• Data shown:
........

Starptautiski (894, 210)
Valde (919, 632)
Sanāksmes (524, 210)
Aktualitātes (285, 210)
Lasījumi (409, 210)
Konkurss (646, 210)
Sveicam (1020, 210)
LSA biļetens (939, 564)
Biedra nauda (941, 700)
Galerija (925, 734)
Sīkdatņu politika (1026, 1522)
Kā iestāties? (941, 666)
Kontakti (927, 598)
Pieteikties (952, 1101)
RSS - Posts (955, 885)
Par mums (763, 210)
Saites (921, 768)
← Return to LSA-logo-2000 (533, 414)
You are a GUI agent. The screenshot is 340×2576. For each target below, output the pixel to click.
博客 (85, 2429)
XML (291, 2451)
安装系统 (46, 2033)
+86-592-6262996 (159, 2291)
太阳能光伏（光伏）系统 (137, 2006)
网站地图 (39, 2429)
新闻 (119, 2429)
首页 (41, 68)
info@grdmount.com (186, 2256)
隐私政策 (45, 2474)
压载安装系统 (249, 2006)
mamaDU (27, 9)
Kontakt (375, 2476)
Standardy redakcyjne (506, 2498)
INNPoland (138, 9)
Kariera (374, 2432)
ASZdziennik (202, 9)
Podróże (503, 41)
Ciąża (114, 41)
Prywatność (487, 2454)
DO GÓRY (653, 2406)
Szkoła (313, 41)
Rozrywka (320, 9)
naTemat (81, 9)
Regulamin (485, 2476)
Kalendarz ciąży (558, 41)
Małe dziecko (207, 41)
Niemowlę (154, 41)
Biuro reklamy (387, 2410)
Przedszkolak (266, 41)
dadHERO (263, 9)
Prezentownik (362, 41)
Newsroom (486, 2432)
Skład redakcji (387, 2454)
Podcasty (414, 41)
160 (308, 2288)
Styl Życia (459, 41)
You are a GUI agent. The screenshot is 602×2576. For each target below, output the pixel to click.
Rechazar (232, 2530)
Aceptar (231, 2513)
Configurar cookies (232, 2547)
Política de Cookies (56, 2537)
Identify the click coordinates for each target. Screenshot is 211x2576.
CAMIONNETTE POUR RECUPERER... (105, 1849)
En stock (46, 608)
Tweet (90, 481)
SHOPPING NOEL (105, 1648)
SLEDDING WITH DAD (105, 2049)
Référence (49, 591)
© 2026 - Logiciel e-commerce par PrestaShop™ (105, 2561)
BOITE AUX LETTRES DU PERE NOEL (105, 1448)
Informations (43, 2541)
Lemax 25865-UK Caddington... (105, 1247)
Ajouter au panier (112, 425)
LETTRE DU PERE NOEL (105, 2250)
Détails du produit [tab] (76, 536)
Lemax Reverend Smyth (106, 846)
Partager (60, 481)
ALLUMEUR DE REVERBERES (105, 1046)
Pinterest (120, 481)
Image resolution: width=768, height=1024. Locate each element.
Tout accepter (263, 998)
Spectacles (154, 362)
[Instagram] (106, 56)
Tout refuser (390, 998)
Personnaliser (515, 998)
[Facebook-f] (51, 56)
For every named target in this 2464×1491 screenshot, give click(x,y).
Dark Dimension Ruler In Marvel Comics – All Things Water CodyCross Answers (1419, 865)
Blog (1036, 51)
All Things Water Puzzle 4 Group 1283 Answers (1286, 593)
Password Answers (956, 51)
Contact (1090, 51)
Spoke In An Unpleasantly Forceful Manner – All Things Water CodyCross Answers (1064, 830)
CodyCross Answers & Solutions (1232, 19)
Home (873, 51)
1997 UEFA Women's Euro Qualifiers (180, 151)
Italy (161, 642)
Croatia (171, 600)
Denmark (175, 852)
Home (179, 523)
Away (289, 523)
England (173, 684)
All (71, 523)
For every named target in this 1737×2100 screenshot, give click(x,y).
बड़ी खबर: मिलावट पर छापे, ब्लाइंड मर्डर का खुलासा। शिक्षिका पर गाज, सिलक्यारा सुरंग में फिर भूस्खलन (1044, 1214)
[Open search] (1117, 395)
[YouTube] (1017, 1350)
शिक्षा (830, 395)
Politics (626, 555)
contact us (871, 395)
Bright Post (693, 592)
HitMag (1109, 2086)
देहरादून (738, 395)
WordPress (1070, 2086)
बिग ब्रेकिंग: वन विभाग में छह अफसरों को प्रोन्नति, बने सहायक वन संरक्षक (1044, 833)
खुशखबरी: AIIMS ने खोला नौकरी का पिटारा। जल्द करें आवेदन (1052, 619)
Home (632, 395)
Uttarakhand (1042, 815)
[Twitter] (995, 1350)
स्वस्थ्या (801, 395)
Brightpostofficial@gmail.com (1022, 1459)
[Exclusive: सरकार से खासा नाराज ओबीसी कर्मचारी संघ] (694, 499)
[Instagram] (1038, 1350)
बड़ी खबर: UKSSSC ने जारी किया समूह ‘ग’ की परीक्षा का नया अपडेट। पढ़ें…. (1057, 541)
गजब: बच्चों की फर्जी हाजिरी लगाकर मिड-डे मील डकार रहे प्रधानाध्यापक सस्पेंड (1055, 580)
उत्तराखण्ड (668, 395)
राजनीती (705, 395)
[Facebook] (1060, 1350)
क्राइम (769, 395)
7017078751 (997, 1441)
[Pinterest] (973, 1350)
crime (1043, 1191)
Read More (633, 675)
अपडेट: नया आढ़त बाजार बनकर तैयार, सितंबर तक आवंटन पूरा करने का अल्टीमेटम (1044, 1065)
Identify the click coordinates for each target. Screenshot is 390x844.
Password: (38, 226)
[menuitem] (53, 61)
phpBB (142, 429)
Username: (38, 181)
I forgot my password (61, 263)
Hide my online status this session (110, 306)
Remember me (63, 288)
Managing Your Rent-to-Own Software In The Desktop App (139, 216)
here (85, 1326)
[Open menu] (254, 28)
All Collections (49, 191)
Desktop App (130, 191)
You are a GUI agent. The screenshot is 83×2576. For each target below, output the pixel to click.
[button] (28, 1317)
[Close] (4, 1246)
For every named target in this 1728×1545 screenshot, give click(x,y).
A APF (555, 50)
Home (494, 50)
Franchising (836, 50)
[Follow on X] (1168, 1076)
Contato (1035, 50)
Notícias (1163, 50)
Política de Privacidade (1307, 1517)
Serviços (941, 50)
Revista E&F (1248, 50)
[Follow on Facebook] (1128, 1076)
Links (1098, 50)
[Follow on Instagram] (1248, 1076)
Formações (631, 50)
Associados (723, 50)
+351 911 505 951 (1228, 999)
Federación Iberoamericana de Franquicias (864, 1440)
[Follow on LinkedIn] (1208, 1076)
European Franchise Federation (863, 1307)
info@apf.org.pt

........

• Required work: This task calls for every entry above to be transcribed exactly.

• Result of this exercise:
Starptautiski (894, 210)
Valde (919, 632)
Sanāksmes (524, 210)
Aktualitātes (285, 210)
Lasījumi (409, 210)
Konkurss (646, 210)
Sveicam (1020, 210)
LSA biļetens (939, 564)
Biedra nauda (941, 700)
Galerija (925, 734)
Sīkdatņu politika (1026, 1522)
Kā iestāties? (941, 666)
Kontakti (927, 598)
Pieteikties (952, 1101)
RSS - Posts (955, 885)
Par mums (763, 210)
Saites (921, 768)
← Return to LSA-logo-2000 (533, 414)
You are a GUI agent. The screenshot is 340×2576. For each target below, output the pixel to click.
博客 (85, 2429)
XML (291, 2451)
安装系统 (46, 2033)
+86-592-6262996 (159, 2291)
太阳能光伏（光伏）系统 (137, 2006)
网站地图 (39, 2429)
新闻 (119, 2429)
首页 (41, 68)
info@grdmount.com (186, 2256)
隐私政策 (45, 2474)
压载安装系统 (249, 2006)
mamaDU (27, 9)
Kontakt (375, 2476)
Standardy redakcyjne (506, 2498)
INNPoland (138, 9)
Kariera (374, 2432)
ASZdziennik (202, 9)
Podróże (503, 41)
Ciąża (114, 41)
Prywatność (487, 2454)
DO GÓRY (653, 2406)
Szkoła (313, 41)
Rozrywka (320, 9)
naTemat (81, 9)
Regulamin (485, 2476)
Kalendarz ciąży (558, 41)
Małe dziecko (207, 41)
Niemowlę (154, 41)
Biuro reklamy (387, 2410)
Przedszkolak (266, 41)
dadHERO (263, 9)
Prezentownik (362, 41)
Newsroom (486, 2432)
Skład redakcji (387, 2454)
Podcasty (414, 41)
160 (308, 2288)
Styl Życia (459, 41)
You are a GUI agent. The screenshot is 602×2576. For each target below, output the pixel to click.
Rechazar (232, 2530)
Aceptar (231, 2513)
Configurar cookies (232, 2547)
Política de Cookies (56, 2537)
Identify the click coordinates for each target. Screenshot is 211x2576.
CAMIONNETTE POUR RECUPERER... (105, 1849)
En stock (46, 608)
Tweet (90, 481)
SHOPPING NOEL (105, 1648)
SLEDDING WITH DAD (105, 2049)
Référence (49, 591)
© 2026 - Logiciel e-commerce par PrestaShop™ (105, 2561)
BOITE AUX LETTRES DU PERE NOEL (105, 1448)
Informations (43, 2541)
Lemax 25865-UK Caddington... (105, 1247)
Ajouter au panier (112, 425)
LETTRE DU PERE NOEL (105, 2250)
Détails du produit [tab] (76, 536)
Lemax Reverend Smyth (106, 846)
Partager (60, 481)
ALLUMEUR DE REVERBERES (105, 1046)
Pinterest (120, 481)
Image resolution: width=768, height=1024. Locate each element.
Tout accepter (263, 998)
Spectacles (154, 362)
[Instagram] (106, 56)
Tout refuser (390, 998)
Personnaliser (515, 998)
[Facebook-f] (51, 56)
For every named target in this 2464×1491 screenshot, give click(x,y).
Dark Dimension Ruler In Marvel Comics – All Things Water CodyCross Answers (1419, 865)
Blog (1036, 51)
All Things Water Puzzle 4 Group 1283 Answers (1286, 593)
Password Answers (956, 51)
Contact (1090, 51)
Spoke In An Unpleasantly Forceful Manner – All Things Water CodyCross Answers (1064, 830)
CodyCross Answers & Solutions (1232, 19)
Home (873, 51)
1997 UEFA Women's Euro Qualifiers (180, 151)
Italy (161, 642)
Croatia (171, 600)
Denmark (175, 852)
Home (179, 523)
Away (289, 523)
England (173, 684)
All (71, 523)
For every named target in this 1737×2100 screenshot, give click(x,y).
बड़ी खबर: मिलावट पर छापे, ब्लाइंड मर्डर का खुलासा। शिक्षिका पर गाज, सिलक्यारा सुरंग में फिर भूस्खलन (1044, 1214)
[Open search] (1117, 395)
[YouTube] (1017, 1350)
शिक्षा (830, 395)
Politics (626, 555)
contact us (871, 395)
Bright Post (693, 592)
HitMag (1109, 2086)
देहरादून (738, 395)
WordPress (1070, 2086)
बिग ब्रेकिंग: वन विभाग में छह अफसरों को प्रोन्नति, बने सहायक वन संरक्षक (1044, 833)
खुशखबरी: AIIMS ने खोला नौकरी का पिटारा। जल्द करें आवेदन (1052, 619)
Home (632, 395)
Uttarakhand (1042, 815)
[Twitter] (995, 1350)
स्वस्थ्या (801, 395)
Brightpostofficial@gmail.com (1022, 1459)
[Exclusive: सरकार से खासा नाराज ओबीसी कर्मचारी संघ] (694, 499)
[Instagram] (1038, 1350)
बड़ी खबर: UKSSSC ने जारी किया समूह ‘ग’ की परीक्षा का नया अपडेट। पढ़ें…. (1057, 541)
गजब: बच्चों की फर्जी हाजिरी लगाकर मिड-डे मील डकार रहे प्रधानाध्यापक सस्पेंड (1055, 580)
उत्तराखण्ड (668, 395)
राजनीती (705, 395)
[Facebook] (1060, 1350)
क्राइम (769, 395)
7017078751 (997, 1441)
[Pinterest] (973, 1350)
crime (1043, 1191)
Read More (633, 675)
अपडेट: नया आढ़त बाजार बनकर तैयार, सितंबर तक आवंटन पूरा करने का अल्टीमेटम (1044, 1065)
Identify the click coordinates for each target. Screenshot is 390x844.
Password: (38, 226)
[menuitem] (53, 61)
phpBB (142, 429)
Username: (38, 181)
I forgot my password (61, 263)
Hide my online status this session (110, 306)
Remember me (63, 288)
Managing Your Rent-to-Own Software In The Desktop App (139, 216)
here (85, 1326)
[Open menu] (254, 28)
All Collections (49, 191)
Desktop App (130, 191)
You are a GUI agent. The screenshot is 83×2576. For each target below, output the pixel to click.
[button] (28, 1317)
[Close] (4, 1246)
For every named target in this 1728×1545 screenshot, give click(x,y).
A APF (555, 50)
Home (494, 50)
Franchising (836, 50)
[Follow on X] (1168, 1076)
Contato (1035, 50)
Notícias (1163, 50)
Política de Privacidade (1307, 1517)
Serviços (941, 50)
Revista E&F (1248, 50)
[Follow on Facebook] (1128, 1076)
Links (1098, 50)
[Follow on Instagram] (1248, 1076)
Formações (631, 50)
Associados (723, 50)
+351 911 505 951 (1228, 999)
Federación Iberoamericana de Franquicias (864, 1440)
[Follow on LinkedIn] (1208, 1076)
European Franchise Federation (863, 1307)
info@apf.org.pt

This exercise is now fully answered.